Jiang Cheng returned the bow.  “Of course I would accept.  Though I haven’t forgiven you yet for keeping me in the dark about the fact that my family has been alive all this time.”  He grumbled.
“I’m so sorry about that, really I am.  It’s just, you are a TERRIBLE actor, and you have a famously bad temper.  Can you tell me with a straight face that you would have acted the same, for these past 13 years, had you known the truth?”  Nie Huaisang eyed him cautiously.  “Could you have promised to keep Jin Ling from his parents for 13 years?”
Jiang Cheng didn’t answer.  He knew that Nie Huaisang was correct, and he hated it.  His emotions had always seemed to make him the weak link.  He just wished that everything didn’t come out as anger.  Wei Ying still didn’t want to see him, and he guess he couldn’t blame him.  They were in the same room, all those years ago, and he hadn’t even looked close enough to notice.  He could have save his brother from years of pain and suffering if he had just LOOKED.
Nie Huaisang was eyeing him over his fan.  “He will come around, just give him some more time.  He just…well…he avoids people who SAW him when he was like that.”
He wanted to apologize to Wei Ying.  He wanted to comfort him and tell him that he is loved, and wanted.  But no, Nie Huaisang was right, everything comes out wrong when his emotions are involved.  Better to speak through Lan Wangji, who is APPARENTLY Wei Ying’s HUSBAND?!  When did THAT happen?  Sect Leader Lan had definitely referred to him as his Didi at the conference, and he was wearing a Lan Sect ribbon, even if it was red.

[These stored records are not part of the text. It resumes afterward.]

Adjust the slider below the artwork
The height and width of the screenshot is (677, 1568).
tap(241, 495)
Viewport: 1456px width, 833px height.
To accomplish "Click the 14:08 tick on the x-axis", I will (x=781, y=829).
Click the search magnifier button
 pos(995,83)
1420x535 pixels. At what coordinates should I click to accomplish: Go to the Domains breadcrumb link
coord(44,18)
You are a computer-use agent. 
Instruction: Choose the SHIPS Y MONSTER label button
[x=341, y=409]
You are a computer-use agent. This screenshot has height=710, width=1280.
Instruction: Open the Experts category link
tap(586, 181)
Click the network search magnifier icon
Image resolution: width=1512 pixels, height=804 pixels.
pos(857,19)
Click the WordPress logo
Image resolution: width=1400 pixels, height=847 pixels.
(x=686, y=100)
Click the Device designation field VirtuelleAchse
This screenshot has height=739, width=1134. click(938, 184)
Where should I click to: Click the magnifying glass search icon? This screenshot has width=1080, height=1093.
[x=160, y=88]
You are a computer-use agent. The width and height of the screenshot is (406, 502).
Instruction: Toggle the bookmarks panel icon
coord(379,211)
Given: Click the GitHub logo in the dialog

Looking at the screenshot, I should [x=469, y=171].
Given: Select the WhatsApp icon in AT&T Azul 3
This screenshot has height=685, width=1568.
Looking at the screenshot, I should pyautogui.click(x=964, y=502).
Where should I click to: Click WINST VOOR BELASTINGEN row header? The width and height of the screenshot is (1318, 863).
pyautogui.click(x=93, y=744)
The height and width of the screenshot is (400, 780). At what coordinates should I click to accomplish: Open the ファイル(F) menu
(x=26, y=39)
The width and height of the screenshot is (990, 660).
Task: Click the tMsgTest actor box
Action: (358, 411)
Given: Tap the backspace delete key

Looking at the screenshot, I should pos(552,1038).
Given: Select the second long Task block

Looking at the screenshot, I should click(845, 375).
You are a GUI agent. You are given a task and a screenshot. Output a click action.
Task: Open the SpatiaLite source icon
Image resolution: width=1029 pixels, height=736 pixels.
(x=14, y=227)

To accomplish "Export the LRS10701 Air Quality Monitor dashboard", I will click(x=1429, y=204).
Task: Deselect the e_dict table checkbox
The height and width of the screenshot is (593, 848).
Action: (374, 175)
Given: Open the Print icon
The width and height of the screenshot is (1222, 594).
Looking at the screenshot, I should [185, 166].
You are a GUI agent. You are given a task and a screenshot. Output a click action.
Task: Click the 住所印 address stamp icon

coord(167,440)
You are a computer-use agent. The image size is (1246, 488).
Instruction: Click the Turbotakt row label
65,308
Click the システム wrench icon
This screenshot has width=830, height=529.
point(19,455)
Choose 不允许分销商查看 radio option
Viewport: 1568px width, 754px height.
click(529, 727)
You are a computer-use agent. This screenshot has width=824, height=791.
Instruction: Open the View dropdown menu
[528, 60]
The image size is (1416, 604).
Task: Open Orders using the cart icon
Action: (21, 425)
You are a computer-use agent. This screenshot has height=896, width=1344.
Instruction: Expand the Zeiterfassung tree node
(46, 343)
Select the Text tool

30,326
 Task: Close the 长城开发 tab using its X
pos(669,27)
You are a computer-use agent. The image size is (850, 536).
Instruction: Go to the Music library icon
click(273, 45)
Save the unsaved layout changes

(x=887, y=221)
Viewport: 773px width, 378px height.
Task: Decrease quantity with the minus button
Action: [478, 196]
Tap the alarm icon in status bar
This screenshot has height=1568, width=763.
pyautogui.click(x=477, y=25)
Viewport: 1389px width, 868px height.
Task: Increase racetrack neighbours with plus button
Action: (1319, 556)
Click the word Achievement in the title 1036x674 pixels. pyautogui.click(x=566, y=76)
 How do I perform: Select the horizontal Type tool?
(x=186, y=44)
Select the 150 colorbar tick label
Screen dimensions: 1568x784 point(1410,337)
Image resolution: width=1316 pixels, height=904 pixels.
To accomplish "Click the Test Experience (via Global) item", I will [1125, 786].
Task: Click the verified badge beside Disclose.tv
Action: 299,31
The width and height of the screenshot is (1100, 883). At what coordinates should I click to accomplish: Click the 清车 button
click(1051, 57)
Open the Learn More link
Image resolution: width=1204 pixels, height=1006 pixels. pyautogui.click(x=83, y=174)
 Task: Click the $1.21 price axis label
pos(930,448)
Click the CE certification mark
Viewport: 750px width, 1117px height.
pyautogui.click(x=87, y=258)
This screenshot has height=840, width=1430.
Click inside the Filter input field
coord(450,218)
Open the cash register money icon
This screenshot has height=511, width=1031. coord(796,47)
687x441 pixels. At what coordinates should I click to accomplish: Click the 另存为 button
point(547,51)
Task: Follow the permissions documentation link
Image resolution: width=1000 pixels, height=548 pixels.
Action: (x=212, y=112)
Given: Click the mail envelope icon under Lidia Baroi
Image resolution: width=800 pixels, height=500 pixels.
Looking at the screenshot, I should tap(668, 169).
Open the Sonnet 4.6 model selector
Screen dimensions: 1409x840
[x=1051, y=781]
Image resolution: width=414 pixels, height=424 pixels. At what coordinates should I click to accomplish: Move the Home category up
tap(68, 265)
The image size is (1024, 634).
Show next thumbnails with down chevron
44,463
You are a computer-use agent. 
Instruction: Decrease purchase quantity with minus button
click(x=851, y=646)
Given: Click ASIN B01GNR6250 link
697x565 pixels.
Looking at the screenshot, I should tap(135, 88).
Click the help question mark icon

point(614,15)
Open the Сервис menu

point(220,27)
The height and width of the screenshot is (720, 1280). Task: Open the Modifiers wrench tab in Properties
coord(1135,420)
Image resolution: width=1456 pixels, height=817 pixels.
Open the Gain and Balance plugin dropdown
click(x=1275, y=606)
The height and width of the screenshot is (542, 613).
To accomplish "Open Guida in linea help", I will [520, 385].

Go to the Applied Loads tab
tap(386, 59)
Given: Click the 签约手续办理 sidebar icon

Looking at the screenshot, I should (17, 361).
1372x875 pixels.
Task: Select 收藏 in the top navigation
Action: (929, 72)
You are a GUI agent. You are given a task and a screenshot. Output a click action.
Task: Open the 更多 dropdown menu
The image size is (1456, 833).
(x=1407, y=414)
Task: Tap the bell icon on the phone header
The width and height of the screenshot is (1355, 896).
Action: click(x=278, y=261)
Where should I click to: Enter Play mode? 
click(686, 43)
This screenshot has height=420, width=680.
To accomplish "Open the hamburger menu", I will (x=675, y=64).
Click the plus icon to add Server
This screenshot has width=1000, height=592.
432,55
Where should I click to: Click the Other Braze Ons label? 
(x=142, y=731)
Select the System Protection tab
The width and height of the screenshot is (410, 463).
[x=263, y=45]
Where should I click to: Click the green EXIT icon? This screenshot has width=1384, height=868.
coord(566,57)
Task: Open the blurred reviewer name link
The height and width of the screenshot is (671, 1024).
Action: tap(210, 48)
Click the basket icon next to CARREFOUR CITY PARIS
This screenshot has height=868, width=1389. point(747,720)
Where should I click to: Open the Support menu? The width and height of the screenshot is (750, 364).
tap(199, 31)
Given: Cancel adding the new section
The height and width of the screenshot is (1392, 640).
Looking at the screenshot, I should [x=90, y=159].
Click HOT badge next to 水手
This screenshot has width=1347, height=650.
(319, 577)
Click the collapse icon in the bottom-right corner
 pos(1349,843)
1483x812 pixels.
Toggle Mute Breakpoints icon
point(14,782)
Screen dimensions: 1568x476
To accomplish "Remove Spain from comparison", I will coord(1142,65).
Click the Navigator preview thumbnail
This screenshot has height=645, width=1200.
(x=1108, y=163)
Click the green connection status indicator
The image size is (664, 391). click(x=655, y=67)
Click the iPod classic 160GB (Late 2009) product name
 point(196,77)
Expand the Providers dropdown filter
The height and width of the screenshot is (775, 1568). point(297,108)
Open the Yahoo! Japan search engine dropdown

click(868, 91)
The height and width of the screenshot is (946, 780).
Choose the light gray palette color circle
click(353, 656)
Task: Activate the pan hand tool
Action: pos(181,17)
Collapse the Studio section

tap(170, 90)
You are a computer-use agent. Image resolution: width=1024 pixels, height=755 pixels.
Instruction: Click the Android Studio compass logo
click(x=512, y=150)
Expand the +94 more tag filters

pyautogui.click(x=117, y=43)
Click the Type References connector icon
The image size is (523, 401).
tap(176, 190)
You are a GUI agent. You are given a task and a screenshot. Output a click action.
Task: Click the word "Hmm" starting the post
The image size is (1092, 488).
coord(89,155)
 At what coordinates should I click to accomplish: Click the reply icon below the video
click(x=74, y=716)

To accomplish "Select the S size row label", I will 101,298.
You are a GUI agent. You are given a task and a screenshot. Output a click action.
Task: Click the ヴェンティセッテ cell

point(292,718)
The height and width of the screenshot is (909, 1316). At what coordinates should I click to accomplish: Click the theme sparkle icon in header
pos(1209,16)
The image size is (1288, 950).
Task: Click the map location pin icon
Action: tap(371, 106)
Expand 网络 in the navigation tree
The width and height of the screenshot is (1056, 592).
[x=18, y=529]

“It was a BIG step for him to come out and say it in front of everyone at the conference.”  Nie Huaisang said quietly.
“Could you tell him that I’m proud to have him as a big brother?” Jiang Cheng asked, his voice threatening to break.
“I will pass along the message.” Nie Huaisang nodded.
*****Graphic Torture Incoming, just skip to the next chapter*****
They spent the rest of the walk to the Conversation Room in silence.  When then entered the room, Jiang Cheng saw that Lan Wangji was already there.
He had Su She tied to a table, his arms hanging down over the edge and bound to the legs of the table.  He was forced into a kowtow position, with his thighs tied to his calves and his ankles tied to the other legs of the table.  A rope was wrapped around his neck and another around his hips, and tied under the table, holding him fairly steady.  He was naked, and Lan Wangji was slowly shoving a red-hot rod up Su She’s ass as he screamed.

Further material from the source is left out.